We do not believe that sharing this widely accepted observation about LLMs detracts from the novelty of our work. SwiftKV’s novelty primarily lies in its goal to focus on prefill computation reduction and its novel architecture re-wiring that enables it, which is substantially different from any prior work. Additionally, SwiftKV is the only work to our knowledge that not only reduces the attention computation, but also the Q, O, and MLP of prefill tokens.

On the distillation requirement: While SwiftKV does require distillation, we would like to highlight that the scale is substantially smaller than prior works that also leverage distillation. As mentioned in our top-level comment, LayerSkip (https://arxiv.org/pdf/2404.16710) and Minitron (https://developer.nvidia.com/blog/how-to-prune-and-distill-llama-3-1-8b-to-an-nvidia-llama-3-1-minitron-4b-model/) are distilled on 10-100B tokens, while SwiftKV utilizes only 320M tokens. This makes SwiftKV easily trainable in a few hours using a single node for the 8B model, or even on commodity hardware.

While recent works show that pruning and layer skipping can be done using a similar or smaller scale distillation as SwiftKV, their effectiveness is typically much lower. For example, LLM-Pruner (https://arxiv.org/pdf/2305.11627) suffers a 5-10% quality gap even at 20% pruning ratio, while Shortened Llama (https://arxiv.org/pdf/2402.02834) suffers a 7-11% quality gap at 35-37% pruning ratio. Meanwhile, SwiftKV suffers only a 2% quality gap at 50% of layers skipped for prefill tokens.

Thus, SwiftKV lies at a unique junction of having a lightweight distillation requirement, high compute reduction, and small model quality gap, which is different from all preceding work.
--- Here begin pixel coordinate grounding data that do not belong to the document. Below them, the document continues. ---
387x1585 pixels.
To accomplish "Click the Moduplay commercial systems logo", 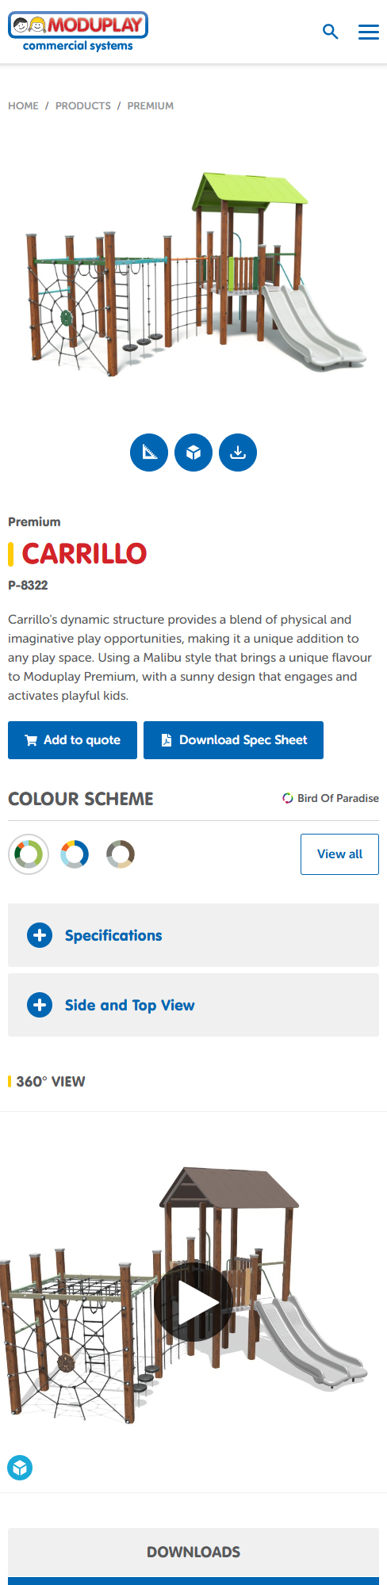I will pyautogui.click(x=78, y=32).
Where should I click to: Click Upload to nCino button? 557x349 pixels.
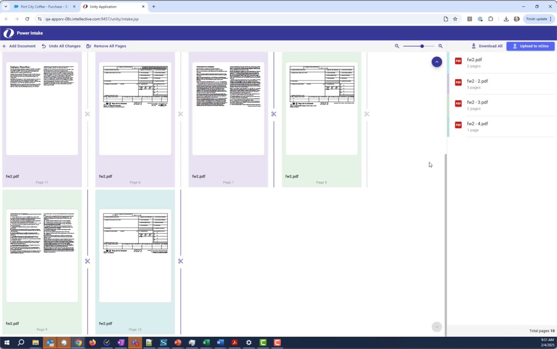click(530, 46)
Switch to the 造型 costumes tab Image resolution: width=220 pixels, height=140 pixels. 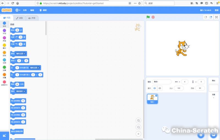click(x=19, y=18)
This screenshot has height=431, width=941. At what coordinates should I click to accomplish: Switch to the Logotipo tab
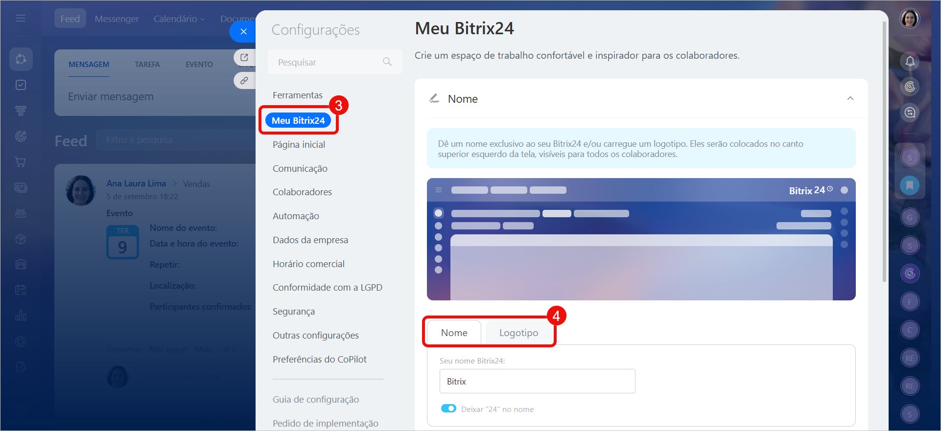click(518, 333)
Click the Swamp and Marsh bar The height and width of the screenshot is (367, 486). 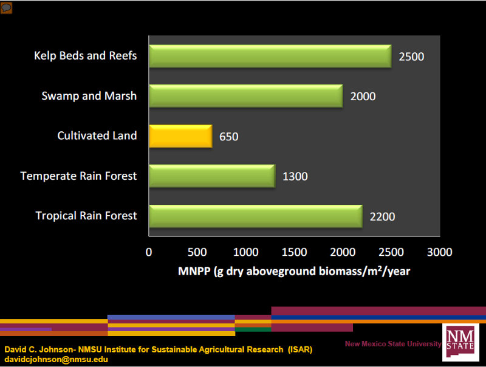click(x=245, y=96)

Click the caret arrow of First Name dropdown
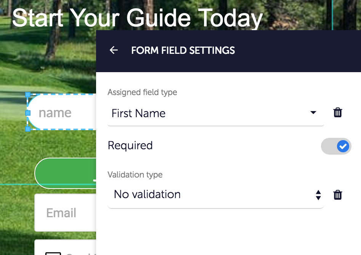[x=313, y=113]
This is due to our careful decisions to focus on prefill computation, design of the SingleInputKV model transformation, and precise selection of model parameters to train during distillation. We consider the combination of these decisions as another significant novel contribution of our work.

On comparison with MInference: Although MInference is training-free, we disagree that it automatically means it is easier to deploy in production. MInference (and many other sparse attention works) require custom attention kernels to run efficiently on GPUs. Integration between these custom kernels and existing inference systems can be highly non-trivial, and is not addressed by MInference. For example, PagedAttention (https://arxiv.org/pdf/2309.06180) is the core system technique in vLLM that allows it to achieve low memory fragmentation and high throughput. However, MInference’s integration with vLLM simply overrides the entire attention module with its own (https://github.com/microsoft/MInference/blob/main/minference/patch.py#L1082), making it impossible to use the current implementation of MInference and PagedAttention at the same time.

On the other hand, SwiftKV requires no custom kernels to run with existing inference systems, and is largely agnostic to the mechanics of the attention operation. In fact, SwiftKV should be fully compatible with MInference as well. Integration into existing inference systems such as vLLM is a key contribution of our work (Sec 3.5), which we used for all of our system performance experiments and will open-source to the community so it can be easily run by others for real-world applications.

In addition, optimizations that only target the attention operation are only impactful for very long sequence lengths, as evidenced by MInference targeting 100K - 1M sequence lengths and illustrated by our compute breakdown in our comment for all reviewers. SwiftKV works for all sequence lengths because it equally reduces the compute of the Q, O, and MLP operations for all prefill tokens.

Thank you for the very helpful discussion of our work, and we will make sure this positioning is clear in revising our paper.

评论- Re: Author Response

2024-11-22

Novelty: SingleInputKV is based on an observation which has appeared in previous works . As such, the observation itself is not new. Though it is applied to the optimization of prefilling in this paper, this still belongs to the category of fast inference of long contexts, in which the observation has been utilized before. In other words, the employment of this observation is immediate: it has been used for decoding (e.g., InfiniGen), can we use it for prefilling?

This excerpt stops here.